Information =>
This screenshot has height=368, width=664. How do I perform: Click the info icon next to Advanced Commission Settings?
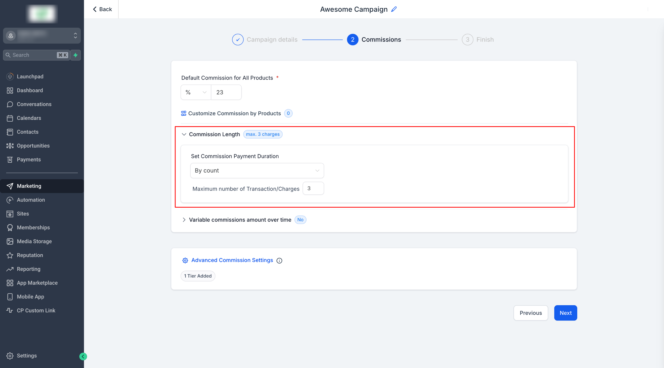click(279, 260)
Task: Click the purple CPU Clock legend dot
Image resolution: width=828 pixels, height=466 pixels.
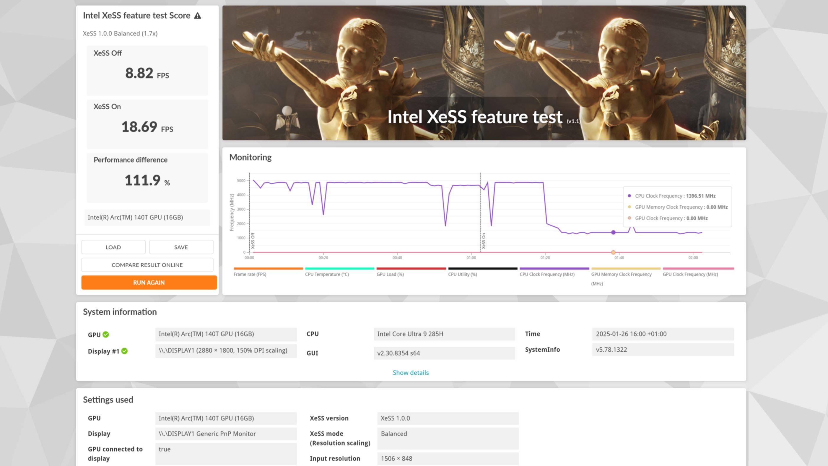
--
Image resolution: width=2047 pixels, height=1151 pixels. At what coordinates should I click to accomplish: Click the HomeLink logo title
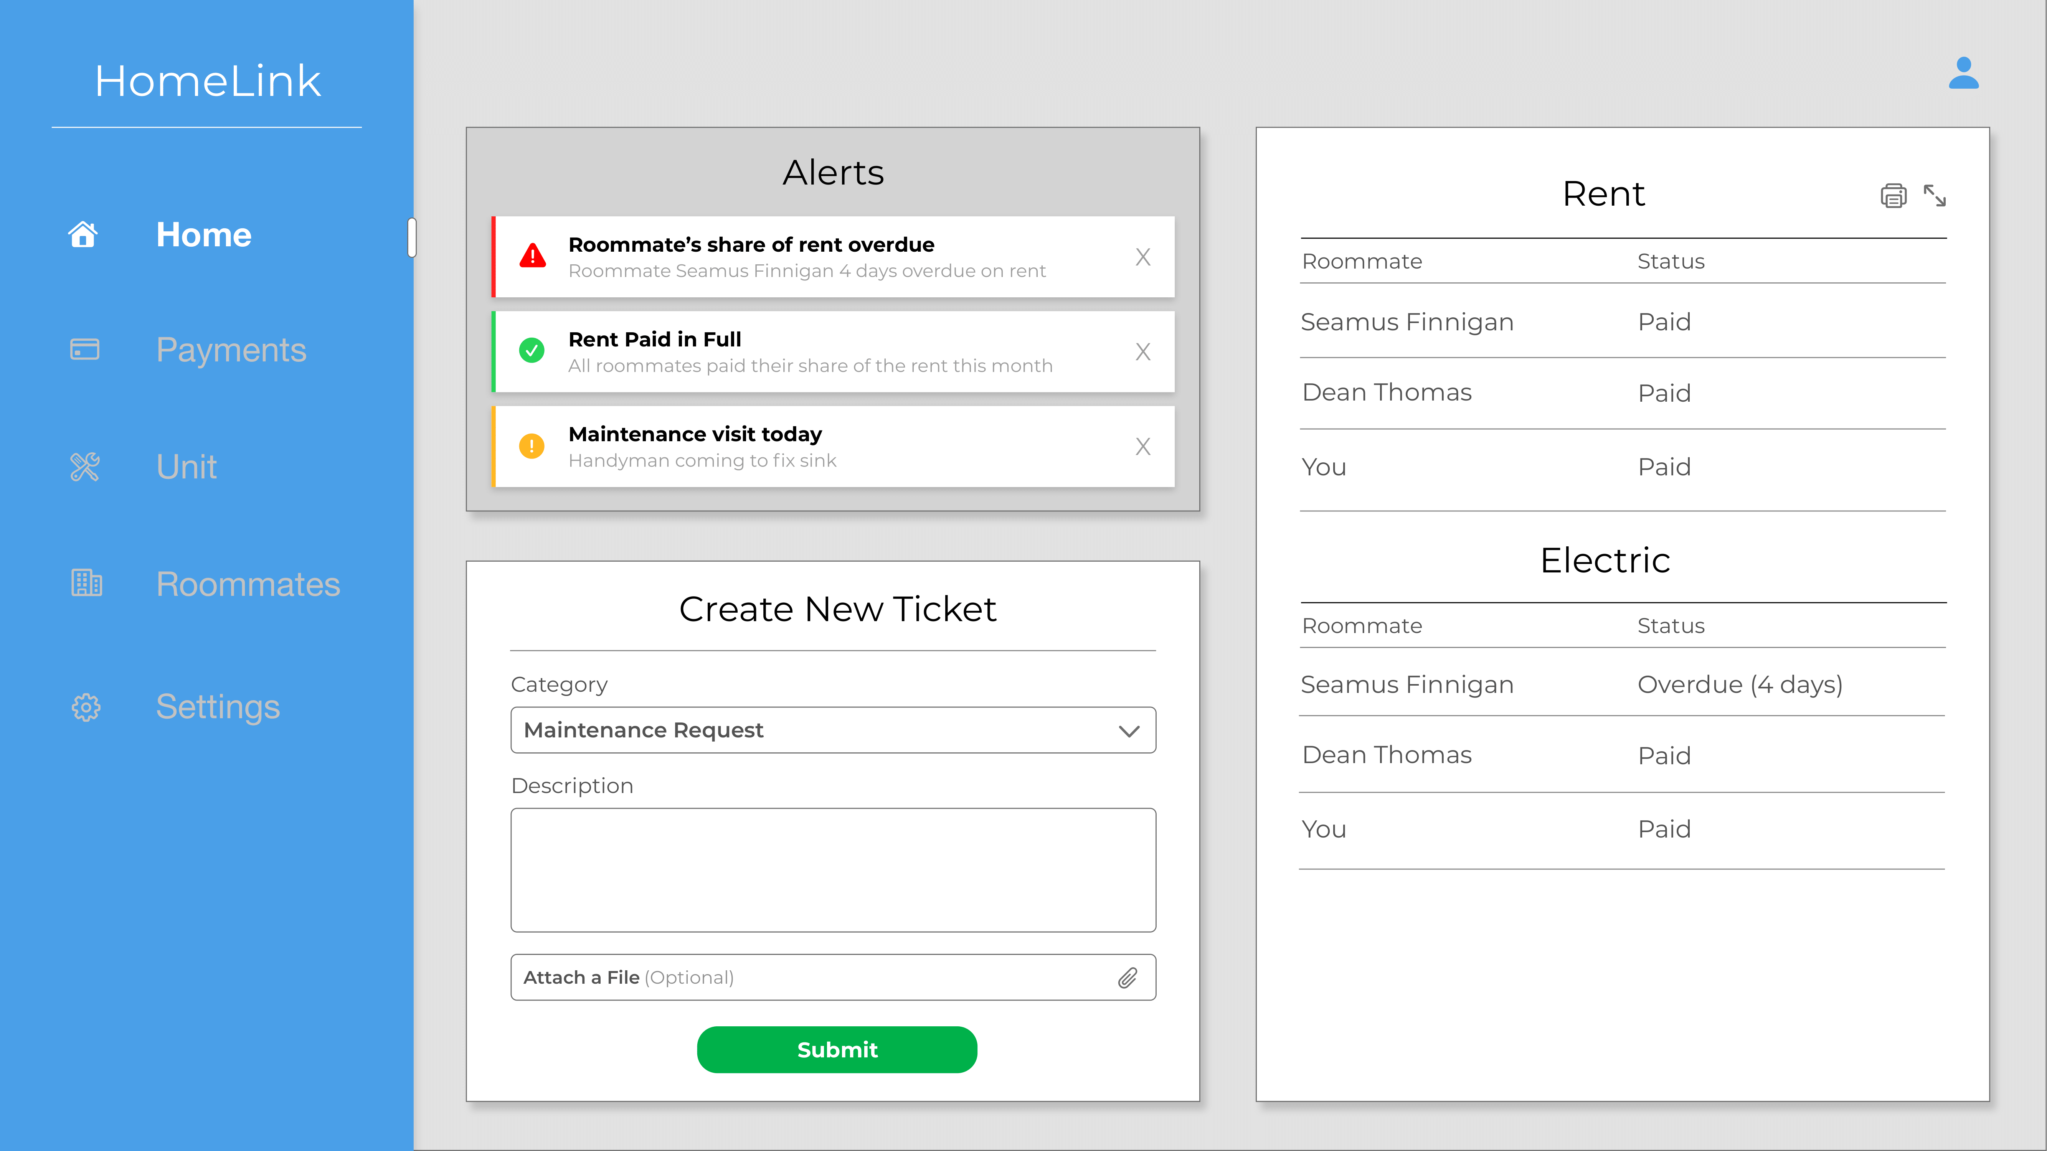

Work required => After locating the line with "Task: Click the purple CPU Clock legend dot" in the material above, return it and each line after it exactly, ending at the line with "Image resolution: width=828".

Finished task =>
Task: Click the purple CPU Clock legend dot
Image resolution: width=828 pixels, height=466 pixels.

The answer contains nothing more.